Sicilia: quando il garbo prevale sul diritto

Il Tar di Palermo ha sospeso l’ordinanza con cui il Governatore della Regione siciliana Nello Musumeci aveva disposto la ridistribuzione dei migranti presenti nei centri presenti nel proprio territorio. La motivazione sostanzialmente spiega che le misure adottate con l’impugnato provvedimento sembrano esorbitare dall’ambito dei poteri attribuiti alle regioni, laddove, sebbene disposte con la dichiarata finalità di tutela della salute in conseguenza del dilagare dell’epidemia da Covid-19 sul territorio regionale, involvono e impattano in modo decisivo sull’organizzazione e la gestione del fenomeno migratorio nel territorio italiano.

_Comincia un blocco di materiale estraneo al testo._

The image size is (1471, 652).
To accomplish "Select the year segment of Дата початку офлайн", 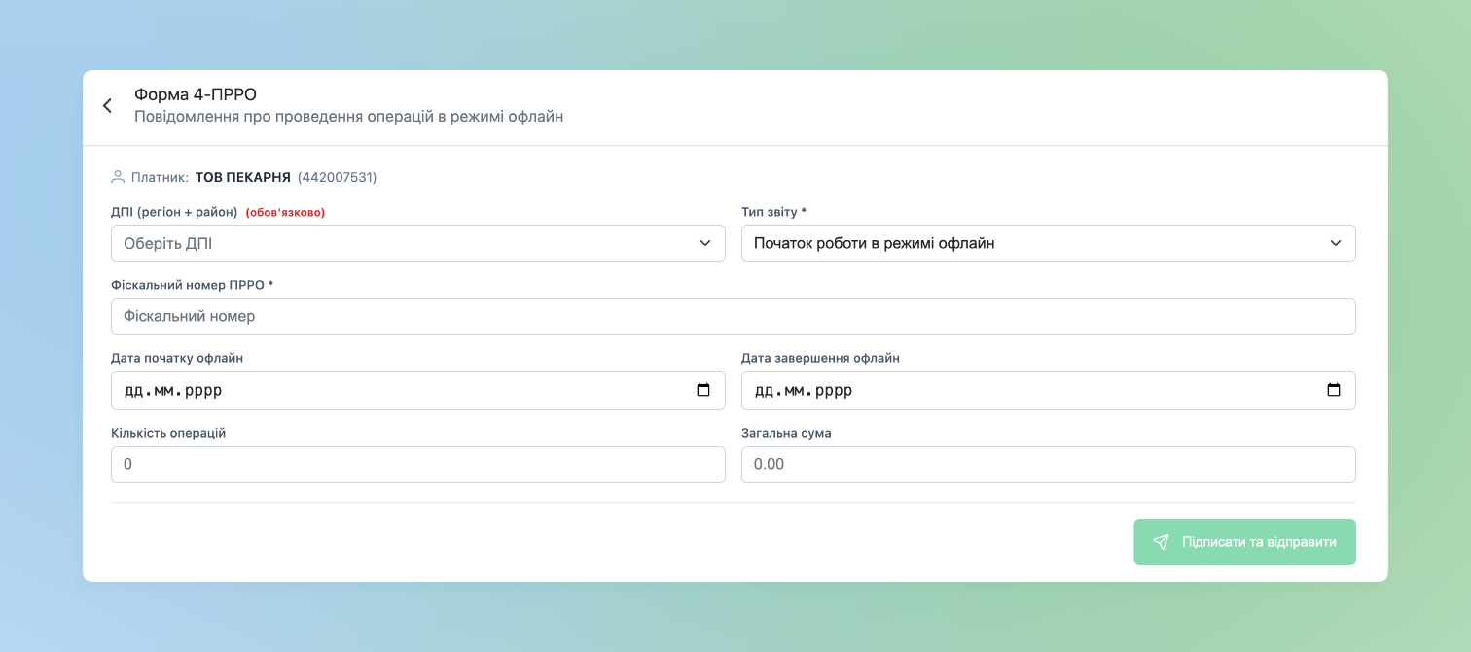I will pyautogui.click(x=203, y=391).
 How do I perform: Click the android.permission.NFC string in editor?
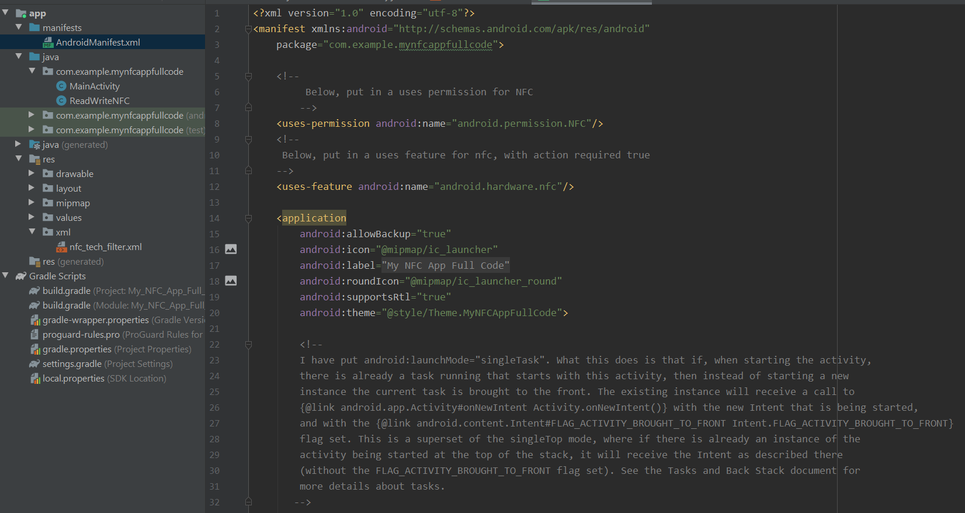pos(521,124)
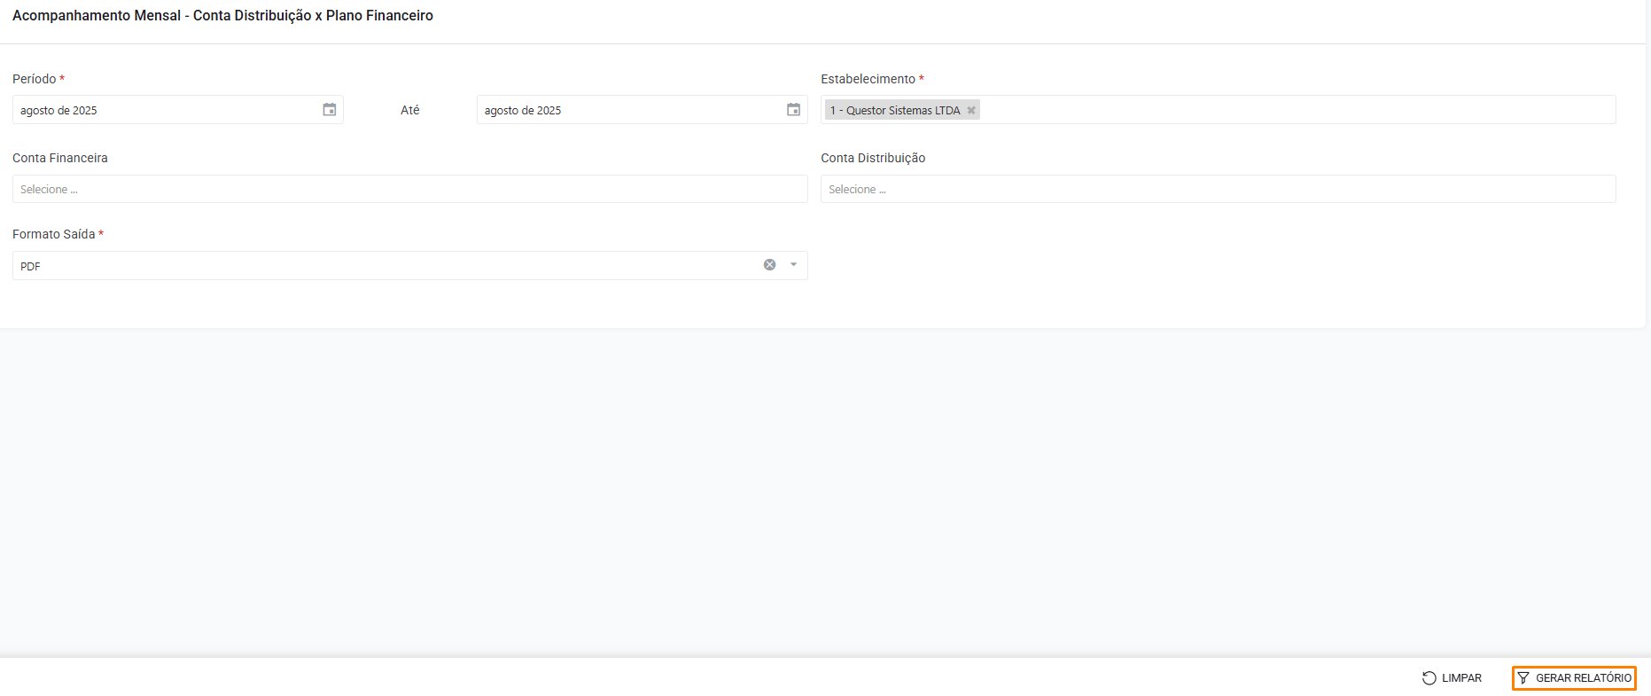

Forse Musumeci ha sbagliato ad invocare le ragioni sanitarie alla base del provvidemento e vediamo i motivi. Lo statuto della regione da lui governata fu approvato con regio decreto di Umberto II  il 15 maggio 1946 e l’emergenza che lo generò per arginare le dilaganti attività dei movimenti separatisti fece conferire al governatore poteri quasi sovrani. Fu pensato che un estremo autonomismo avesse spento gli afflati separatisti e il fatto che la Sicilia sia ancora italiana ha dato ragione nel tempo ai giuristi umbertini.

Il compromesso piacque anche ai padri costituenti che recepirono lo statuto nella sua interezza rendendolo parte integrante della nostra Costituzione, quale tuttora è. Scorrendo il generoso atto ci si imbatte nell’art. 31 che sin dalla prima riga - “al mantenimento dell’ordine pubblico provvede il presidente della regione a mezzo della Polizia dello Stato...” – fa comprendere che sono conferiti al Governatore pieni poteri in materia di sicurezza e ordine pubblico. In virtù dello stesso articolo esso ha anche il diritto di proporre, con richiesta motivata al Governo centrale, la rimozione o il trasferimento fuori dall’isola dei funzionari di polizia. Ciò significa che potrebbero essere sfiduciati quei Questori che non coadiuvano il Governatore nell’intendimento, ad esempio, di chiudere gli hot spot.

L’articolato non è mai stato variato e sulla sua coerenza con l’attuale assetto statuale è stata chiamata più volte a pronunciarsi la Corte Costituzionale la quale, impossibilitata a confutare una norma costituzionale, per ribadire la centralità dello Stato nella specifica materia è dovuta ricorrere a contorti esercizi letterari dettati più dal garbo istituzionale che dal diritto.

Probabilmente se i consiglieri giuridici di Musumeci avessero suggerito di motivare l’ordinanza con i poteri conferiti dall’ancora vigente articolato anziché ricorrere alla più facile via sanitaria, il TAR non sarebbe bastato e ancora una volta sarebbe stata scomodata la Corte Costituzionale, con i tempi del caso.